Saturday, 18 July 2020

How To Disappear by Gillian McAllister #HowToDisappear #NetGalley @PenguinBooks @GillianMAuthor @MichaelJBooks

How To Disappear by Gillian McAllister
Published by Penguin
Publication Date: 9th July 2020
Genre: Legal Thriller


My thanks to Livvi Thomas at Penguin for the opportunity to be part of the blog tour for this book.
All opinions and thoughts expressed here are my own and unbiased.

Book Description:

You can run, you can hide, but can you disappear for good?

Lauren's daughter Zara witnessed a terrible crime. But speaking up comes with a price, and when Zara's identity is revealed online, it puts a target on her back.

The only choice is to disappear.

To keep Zara safe, Lauren will give up everything and everyone she loves, even her husband.

There will be no goodbyes. Their pasts will be rewritten. New names, new home, new lives.

The rules are strict for a reason. They are being hunted. One mistake - a text, an Instagram like - could bring their old lives crashing into the new.

They can never assume someone isn't watching, waiting.

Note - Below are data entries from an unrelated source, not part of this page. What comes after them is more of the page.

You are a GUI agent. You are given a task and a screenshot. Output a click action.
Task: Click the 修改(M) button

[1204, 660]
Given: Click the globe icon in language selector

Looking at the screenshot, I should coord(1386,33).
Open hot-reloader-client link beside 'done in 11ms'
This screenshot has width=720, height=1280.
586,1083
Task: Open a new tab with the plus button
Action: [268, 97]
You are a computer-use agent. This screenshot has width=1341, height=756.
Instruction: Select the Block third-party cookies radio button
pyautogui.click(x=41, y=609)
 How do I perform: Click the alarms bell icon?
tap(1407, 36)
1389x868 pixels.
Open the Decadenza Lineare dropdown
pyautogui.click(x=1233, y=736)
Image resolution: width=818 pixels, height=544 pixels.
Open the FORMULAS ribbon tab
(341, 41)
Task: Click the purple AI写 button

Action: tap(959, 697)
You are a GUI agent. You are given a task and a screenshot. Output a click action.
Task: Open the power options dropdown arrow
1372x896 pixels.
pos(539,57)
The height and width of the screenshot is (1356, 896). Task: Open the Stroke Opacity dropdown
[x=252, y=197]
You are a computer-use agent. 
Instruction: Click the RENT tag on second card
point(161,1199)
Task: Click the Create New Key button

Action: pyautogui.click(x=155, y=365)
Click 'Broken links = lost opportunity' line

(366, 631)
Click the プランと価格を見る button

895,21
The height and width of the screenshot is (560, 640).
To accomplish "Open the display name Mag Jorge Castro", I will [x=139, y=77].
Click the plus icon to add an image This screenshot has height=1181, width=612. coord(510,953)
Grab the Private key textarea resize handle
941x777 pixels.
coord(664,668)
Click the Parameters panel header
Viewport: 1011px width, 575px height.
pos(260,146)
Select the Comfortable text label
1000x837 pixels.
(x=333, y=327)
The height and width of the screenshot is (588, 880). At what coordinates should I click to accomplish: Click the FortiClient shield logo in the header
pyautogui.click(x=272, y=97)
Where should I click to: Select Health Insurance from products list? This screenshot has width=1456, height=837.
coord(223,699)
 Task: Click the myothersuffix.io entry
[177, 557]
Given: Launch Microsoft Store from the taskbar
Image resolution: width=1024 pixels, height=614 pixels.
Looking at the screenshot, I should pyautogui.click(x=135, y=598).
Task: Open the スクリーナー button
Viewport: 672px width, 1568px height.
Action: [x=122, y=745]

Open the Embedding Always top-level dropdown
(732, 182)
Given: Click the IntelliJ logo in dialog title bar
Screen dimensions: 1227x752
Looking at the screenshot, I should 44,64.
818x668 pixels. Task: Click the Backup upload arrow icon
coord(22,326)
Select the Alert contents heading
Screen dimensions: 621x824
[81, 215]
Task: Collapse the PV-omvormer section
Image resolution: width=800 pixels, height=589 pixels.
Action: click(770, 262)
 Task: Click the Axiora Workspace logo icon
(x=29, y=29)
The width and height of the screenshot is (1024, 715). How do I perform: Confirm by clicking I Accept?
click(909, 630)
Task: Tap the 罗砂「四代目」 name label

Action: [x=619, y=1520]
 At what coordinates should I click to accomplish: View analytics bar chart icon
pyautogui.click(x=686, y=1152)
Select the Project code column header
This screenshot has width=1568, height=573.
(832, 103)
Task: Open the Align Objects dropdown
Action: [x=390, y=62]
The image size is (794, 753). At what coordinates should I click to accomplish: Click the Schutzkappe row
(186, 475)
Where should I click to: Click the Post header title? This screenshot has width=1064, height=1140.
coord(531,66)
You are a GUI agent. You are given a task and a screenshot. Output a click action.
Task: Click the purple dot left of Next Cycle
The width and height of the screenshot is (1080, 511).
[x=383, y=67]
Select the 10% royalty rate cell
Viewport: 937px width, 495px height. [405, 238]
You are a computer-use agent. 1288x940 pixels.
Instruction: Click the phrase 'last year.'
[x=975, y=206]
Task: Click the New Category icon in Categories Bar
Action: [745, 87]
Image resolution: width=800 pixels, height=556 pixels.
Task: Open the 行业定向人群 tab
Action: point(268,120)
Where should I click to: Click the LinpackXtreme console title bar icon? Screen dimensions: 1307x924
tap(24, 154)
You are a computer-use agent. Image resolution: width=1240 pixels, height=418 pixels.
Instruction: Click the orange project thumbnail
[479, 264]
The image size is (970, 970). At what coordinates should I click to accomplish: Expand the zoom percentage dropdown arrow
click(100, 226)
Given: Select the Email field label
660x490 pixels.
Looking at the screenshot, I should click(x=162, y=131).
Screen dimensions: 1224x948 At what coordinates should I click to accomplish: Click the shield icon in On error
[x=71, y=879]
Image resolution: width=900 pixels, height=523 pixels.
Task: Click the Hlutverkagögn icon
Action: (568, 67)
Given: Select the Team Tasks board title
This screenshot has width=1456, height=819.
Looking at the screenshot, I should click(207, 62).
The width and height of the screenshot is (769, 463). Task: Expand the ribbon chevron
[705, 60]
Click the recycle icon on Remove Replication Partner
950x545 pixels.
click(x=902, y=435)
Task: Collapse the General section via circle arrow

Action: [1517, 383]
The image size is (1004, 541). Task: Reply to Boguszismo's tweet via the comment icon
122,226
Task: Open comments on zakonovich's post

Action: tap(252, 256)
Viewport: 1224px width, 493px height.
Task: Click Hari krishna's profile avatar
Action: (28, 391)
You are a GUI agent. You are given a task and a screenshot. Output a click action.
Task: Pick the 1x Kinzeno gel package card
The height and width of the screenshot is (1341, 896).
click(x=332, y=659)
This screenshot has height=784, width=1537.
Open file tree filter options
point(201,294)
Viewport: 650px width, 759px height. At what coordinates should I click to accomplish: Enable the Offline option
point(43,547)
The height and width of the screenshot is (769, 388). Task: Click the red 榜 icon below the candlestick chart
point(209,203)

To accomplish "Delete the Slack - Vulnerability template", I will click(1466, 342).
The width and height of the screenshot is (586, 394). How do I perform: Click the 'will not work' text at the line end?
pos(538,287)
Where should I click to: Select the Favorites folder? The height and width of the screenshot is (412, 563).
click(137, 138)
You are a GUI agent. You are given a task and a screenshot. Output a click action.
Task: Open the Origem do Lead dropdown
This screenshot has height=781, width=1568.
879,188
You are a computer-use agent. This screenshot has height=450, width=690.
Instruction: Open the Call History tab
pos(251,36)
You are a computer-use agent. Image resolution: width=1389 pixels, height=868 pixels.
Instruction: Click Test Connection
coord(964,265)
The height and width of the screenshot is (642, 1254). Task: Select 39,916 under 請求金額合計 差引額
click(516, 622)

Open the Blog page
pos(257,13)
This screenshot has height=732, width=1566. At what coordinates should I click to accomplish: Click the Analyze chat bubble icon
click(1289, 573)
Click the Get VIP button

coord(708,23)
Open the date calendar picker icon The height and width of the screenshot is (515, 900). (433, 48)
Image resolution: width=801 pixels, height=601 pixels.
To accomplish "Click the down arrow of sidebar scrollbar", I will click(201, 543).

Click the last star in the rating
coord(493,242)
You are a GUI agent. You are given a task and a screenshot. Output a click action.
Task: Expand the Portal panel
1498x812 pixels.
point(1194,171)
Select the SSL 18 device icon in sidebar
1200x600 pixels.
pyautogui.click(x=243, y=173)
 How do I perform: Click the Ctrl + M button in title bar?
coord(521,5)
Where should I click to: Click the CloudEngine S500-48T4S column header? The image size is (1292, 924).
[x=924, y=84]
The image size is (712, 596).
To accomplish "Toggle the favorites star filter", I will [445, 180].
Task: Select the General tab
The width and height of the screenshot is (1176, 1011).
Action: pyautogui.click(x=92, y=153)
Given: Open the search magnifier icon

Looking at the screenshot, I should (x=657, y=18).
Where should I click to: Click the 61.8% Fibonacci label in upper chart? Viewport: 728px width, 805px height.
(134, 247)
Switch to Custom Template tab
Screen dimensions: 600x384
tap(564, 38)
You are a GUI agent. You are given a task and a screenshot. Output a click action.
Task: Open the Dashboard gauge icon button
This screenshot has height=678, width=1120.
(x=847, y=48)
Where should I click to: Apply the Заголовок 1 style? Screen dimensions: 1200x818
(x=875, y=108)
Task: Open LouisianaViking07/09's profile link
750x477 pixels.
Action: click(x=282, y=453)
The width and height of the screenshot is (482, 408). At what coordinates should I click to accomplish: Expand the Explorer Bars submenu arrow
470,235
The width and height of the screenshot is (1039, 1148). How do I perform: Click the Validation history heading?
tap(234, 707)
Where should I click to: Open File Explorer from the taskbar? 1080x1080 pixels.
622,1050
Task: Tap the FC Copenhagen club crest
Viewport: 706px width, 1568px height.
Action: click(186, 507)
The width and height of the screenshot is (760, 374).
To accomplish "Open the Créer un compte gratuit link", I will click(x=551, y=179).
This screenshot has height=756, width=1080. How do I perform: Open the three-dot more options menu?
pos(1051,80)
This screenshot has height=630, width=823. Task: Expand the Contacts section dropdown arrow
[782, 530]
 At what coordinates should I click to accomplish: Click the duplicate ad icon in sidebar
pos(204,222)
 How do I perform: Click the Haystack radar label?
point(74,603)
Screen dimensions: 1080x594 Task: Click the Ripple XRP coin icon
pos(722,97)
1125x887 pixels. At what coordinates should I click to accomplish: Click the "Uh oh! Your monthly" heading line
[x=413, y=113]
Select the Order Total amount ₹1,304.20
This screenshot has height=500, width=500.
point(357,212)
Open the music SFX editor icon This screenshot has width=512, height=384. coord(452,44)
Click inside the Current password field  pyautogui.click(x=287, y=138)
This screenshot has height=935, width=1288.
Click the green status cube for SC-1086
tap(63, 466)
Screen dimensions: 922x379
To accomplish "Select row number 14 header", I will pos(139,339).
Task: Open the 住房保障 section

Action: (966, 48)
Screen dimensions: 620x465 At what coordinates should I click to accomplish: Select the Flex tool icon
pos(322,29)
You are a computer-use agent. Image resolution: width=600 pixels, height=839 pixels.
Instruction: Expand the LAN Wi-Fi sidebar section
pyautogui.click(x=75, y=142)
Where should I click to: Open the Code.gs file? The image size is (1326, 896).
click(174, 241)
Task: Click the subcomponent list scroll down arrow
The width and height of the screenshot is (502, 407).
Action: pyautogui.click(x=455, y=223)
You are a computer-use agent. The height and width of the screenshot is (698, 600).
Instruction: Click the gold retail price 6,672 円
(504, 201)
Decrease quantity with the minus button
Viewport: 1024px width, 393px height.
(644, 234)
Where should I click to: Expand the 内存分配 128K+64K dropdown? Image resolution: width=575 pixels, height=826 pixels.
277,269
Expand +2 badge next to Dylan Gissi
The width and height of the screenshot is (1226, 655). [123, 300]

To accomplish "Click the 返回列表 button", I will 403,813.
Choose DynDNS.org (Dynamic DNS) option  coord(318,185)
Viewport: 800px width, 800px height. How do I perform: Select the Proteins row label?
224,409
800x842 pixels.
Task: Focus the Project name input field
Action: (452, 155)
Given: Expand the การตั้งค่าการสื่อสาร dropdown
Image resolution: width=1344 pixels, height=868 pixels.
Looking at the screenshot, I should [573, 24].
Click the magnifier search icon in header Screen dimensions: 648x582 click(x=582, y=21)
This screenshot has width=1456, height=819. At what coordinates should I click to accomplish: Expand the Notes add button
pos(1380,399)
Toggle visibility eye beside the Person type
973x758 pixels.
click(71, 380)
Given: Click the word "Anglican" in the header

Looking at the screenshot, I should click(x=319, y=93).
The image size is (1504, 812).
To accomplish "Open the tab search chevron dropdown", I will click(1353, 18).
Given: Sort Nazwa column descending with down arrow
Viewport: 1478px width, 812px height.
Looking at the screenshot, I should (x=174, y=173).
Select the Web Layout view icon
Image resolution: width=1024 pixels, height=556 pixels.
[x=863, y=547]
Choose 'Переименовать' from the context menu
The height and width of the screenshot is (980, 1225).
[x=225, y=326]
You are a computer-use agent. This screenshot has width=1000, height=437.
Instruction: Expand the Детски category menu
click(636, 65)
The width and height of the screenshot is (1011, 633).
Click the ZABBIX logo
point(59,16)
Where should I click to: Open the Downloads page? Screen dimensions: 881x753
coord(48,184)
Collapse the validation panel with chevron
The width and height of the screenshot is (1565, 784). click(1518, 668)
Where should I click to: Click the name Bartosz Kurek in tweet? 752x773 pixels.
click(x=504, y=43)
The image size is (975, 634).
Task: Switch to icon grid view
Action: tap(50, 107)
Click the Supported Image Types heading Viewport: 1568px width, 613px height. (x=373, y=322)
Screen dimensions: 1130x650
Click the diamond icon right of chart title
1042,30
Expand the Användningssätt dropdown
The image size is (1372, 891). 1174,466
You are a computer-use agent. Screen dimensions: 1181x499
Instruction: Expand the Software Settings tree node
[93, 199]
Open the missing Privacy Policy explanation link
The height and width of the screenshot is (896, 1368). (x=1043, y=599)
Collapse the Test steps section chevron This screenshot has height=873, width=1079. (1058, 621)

As Lauren will learn, disappearing is easy. Staying hidden is harder . . .


My Thoughts:

Lauren is an extrovert; bubbly, loud, full of life and is never happier than when she is sharing photos online of her latest bargain from the shops or catching up with her sister to put the world to rights.  Daughter Zara is the polar opposite: a bookish type, quiet and happy in her own company. She never felt like she fitted in with anyone really until she helped out at the local homeless charity and started chatting to the regular visitors out on the streets.  Her desire for the world to be a fairer place, for the homeless community to be supported more and have a voice pushes her out of her comfort zone and she befriends a young man named Jamie.  Then one day she is horrified to see her new friend become the victim of a vicious crime it becomes her mission to ensure she gets justice for him now he can no longer speak up for himself.  Until the day of the trial when her house of cards tumbles spectacularly to ruins, putting not only her own life but that of her whole family -and others - at risk.

The decisions Lauren, Zara and their family have to make must be the hardest any family ever have to go through.  Author Gillian McAllister handles the whole court case and the ensuing bombshells sensitively and from all points of view.  Zara is young and very naïve; she thinks the situation will be solved overnight with the evidence she gave to the police. But the reality of standing in court and putting her version of events to a judge and jury is much harder than she expected. Lauren is there to support her daughter every step of the way yet finds herself questioning whether she and her daughter are strong enough to get through this together.  Stepdad Aidan is my favourite character of the whole book. Is he right to make the choices he does? My heart broke for him as he faced the biggest challenge of his life in order to keep his own daughter and his extended family safe yet I wondered at times if he was being far too reckless in his actions. How far would any man go to put things right and have their loved ones safe again?

The research which has gone into this book must have been extremely difficult as the world of witness protection is clearly not something which the authorities are going to make public. How does it work? How much can they protect people? In a world where almost everyone has a digital footprint and with cameras everywhere you go it can't be easy to just disappear from your daily life then arrive elsewhere with a whole new identity that nobody can ever know is not real. We all have roots somewhere and it's not until reading this that I have really thought about how much of ourselves we share with other people on a day to day basis. Where do you come from? What school/college you went to? What are your interests and hobbies? Siblings, grandparents, cousins - all things we talk about with those we mix with all the time and don't give a second thought to. 

This is certainly a book which makes you think. It would make a wonderful book club read as there are moral dilemmas and decisions to discuss all the way through. Its content is serious but without being a heavy read. The emotions I went through with each of the characters were surprising. The innocence of a teenage girl just wanting to do the right thing, the heartbreak her parents had to go through, the consequences Zara's actions had even for her step-sister then on the flip side, those involved in the initial crime, their families and the effects the court case had upon them - even the feelings of the official from the witness protection scheme were represented. I found this to be a very balanced and emotional read which had a far bigger impact on me than I expected it to.



About the Author:


Gillian McAllister has been writing for as long as she can remember. She graduated with an English degree before working as a lawyer. She lives in Birmingham, where she now writes full-time. She is the Sunday Times bestselling author of Everything but the Truth, Anything You Do Say, No Further Questions and The Evidence Against You.